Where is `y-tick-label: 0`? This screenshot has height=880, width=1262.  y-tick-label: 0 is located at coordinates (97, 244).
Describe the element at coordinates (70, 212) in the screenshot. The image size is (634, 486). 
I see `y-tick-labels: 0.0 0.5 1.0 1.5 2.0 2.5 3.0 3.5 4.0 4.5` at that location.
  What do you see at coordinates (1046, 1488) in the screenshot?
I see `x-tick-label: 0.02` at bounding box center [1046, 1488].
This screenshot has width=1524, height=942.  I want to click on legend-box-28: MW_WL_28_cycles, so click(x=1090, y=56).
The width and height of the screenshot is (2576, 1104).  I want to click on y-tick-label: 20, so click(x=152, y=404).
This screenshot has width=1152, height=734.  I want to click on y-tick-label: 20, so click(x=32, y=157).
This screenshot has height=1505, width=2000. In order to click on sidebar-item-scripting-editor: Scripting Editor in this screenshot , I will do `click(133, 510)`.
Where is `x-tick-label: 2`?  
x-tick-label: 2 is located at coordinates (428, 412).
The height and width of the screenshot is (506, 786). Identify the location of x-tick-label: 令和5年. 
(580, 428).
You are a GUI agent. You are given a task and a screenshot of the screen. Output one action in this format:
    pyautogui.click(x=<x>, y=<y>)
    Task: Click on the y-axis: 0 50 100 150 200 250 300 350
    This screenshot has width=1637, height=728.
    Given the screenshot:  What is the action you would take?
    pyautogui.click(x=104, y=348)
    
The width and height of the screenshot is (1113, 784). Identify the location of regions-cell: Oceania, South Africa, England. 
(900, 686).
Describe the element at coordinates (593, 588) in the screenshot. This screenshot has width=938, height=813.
· · · ·
• [Задание] Напечатайте без каких-либо изменений фрагмент записей, который открывается строкой, содержащей «What do you», и завершается строкой, содержащей «(580, 428).», включая обе эти строки.

• [Ответ к упражнению]
  What do you see at coordinates (1046, 1488) in the screenshot?
I see `x-tick-label: 0.02` at bounding box center [1046, 1488].
This screenshot has width=1524, height=942.  I want to click on legend-box-28: MW_WL_28_cycles, so click(x=1090, y=56).
The width and height of the screenshot is (2576, 1104).  I want to click on y-tick-label: 20, so click(x=152, y=404).
This screenshot has width=1152, height=734.  I want to click on y-tick-label: 20, so click(x=32, y=157).
This screenshot has height=1505, width=2000. In order to click on sidebar-item-scripting-editor: Scripting Editor in this screenshot , I will do `click(133, 510)`.
Where is `x-tick-label: 2`?  
x-tick-label: 2 is located at coordinates (428, 412).
The height and width of the screenshot is (506, 786). Identify the location of x-tick-label: 令和5年. 
(580, 428).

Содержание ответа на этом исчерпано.